Both markets are crucial, says Romanian musician Akcent
Following his apparent dig at India ahead of Pakistan tour last year, Romanian musician Akcent, who recently released Lost in love, on his controversial comments
For an artiste with a significant fan-following in India, Romanian musician Adrian SînÄÂ, aka Akcent, raised eyebrows when he continued to praise Pakistan's 'fantastic tea', ahead of a tour in the neighbouring country. Reports spread fast about his 'dig' at India, and Indian wing commander Abhinandan Varthaman, but though Akcent was unhindered while repeatedly making the comment, he seems elusive when addressing if they were directed at India.
"Maybe, they think that I am more attached to their country than I am to India. But, I respect my fans, no matter where they come from. Pakistan is [a promising market] for me, as an artiste. There, I have a lot of fans who connect with my music. Over the years, I have had many shows there, as I have in India too. I don't want to be involved in the discussion between India and Pakistan, or make comments and be misunderstood.

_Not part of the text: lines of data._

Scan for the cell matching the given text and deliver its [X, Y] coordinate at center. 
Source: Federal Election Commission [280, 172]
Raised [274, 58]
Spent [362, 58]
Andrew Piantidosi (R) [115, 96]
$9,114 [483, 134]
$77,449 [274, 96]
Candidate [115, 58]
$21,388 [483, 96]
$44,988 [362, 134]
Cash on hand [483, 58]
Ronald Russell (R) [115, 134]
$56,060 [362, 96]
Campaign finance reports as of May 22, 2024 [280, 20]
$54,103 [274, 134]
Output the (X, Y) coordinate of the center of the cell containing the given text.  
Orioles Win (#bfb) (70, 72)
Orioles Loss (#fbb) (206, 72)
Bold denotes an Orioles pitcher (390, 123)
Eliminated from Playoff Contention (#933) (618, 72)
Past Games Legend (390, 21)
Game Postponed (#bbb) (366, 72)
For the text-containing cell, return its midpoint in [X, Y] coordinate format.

It is more important [for me] to come to India and sing for [my fans], as I must in places like Bangladesh and Pakistan too," he says.

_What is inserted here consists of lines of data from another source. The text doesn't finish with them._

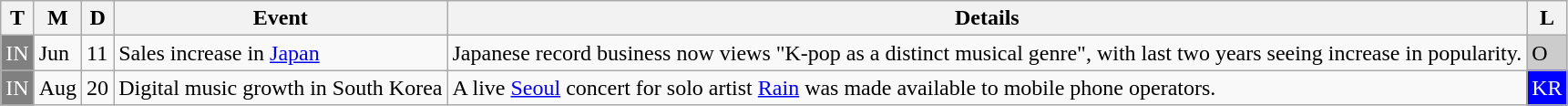
KR [1547, 87]
T [17, 18]
Sales increase in Japan [281, 53]
Details [988, 18]
D [98, 18]
A live Seoul concert for solo artist Rain was made available to mobile phone operators. [988, 87]
11 [98, 53]
O [1547, 53]
Event [281, 18]
Aug [57, 87]
L [1547, 18]
M [57, 18]
Japanese record business now views "K-pop as a distinct musical genre", with last two years seeing increase in popularity. [988, 53]
20 [98, 87]
Digital music growth in South Korea [281, 87]
Jun [57, 53]
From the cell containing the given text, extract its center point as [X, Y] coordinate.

The musician may have had the best technology at his disposal when creating revered tracks like That's my name, I'm sorry, and My passion, but he had to make do with a home-studio — set-up for the first time in his two-decade-long career — to bring forth last week's release, Lost in love. "Everyone [associated with the song] created their parts at home. If there wasn't a lockdown, I would usually work from my bedroom, if needed. Now, I was forced to create [a studio] in my daughter's room," he laughs, adding that even though the lockdown in hometown Romania was recently lifted, it will be a while before musicians like him can host concerts. "The job of an artiste involves [catering to] large audiences. Next to restaurants and the hospitality industry, it is the entertainment [industry] that is in trouble. If artistes can't sell tickets, the income is zero. And we need to think about how many people, whether that's a front-man or the tech experts and managers working behind the scenes, have been affected."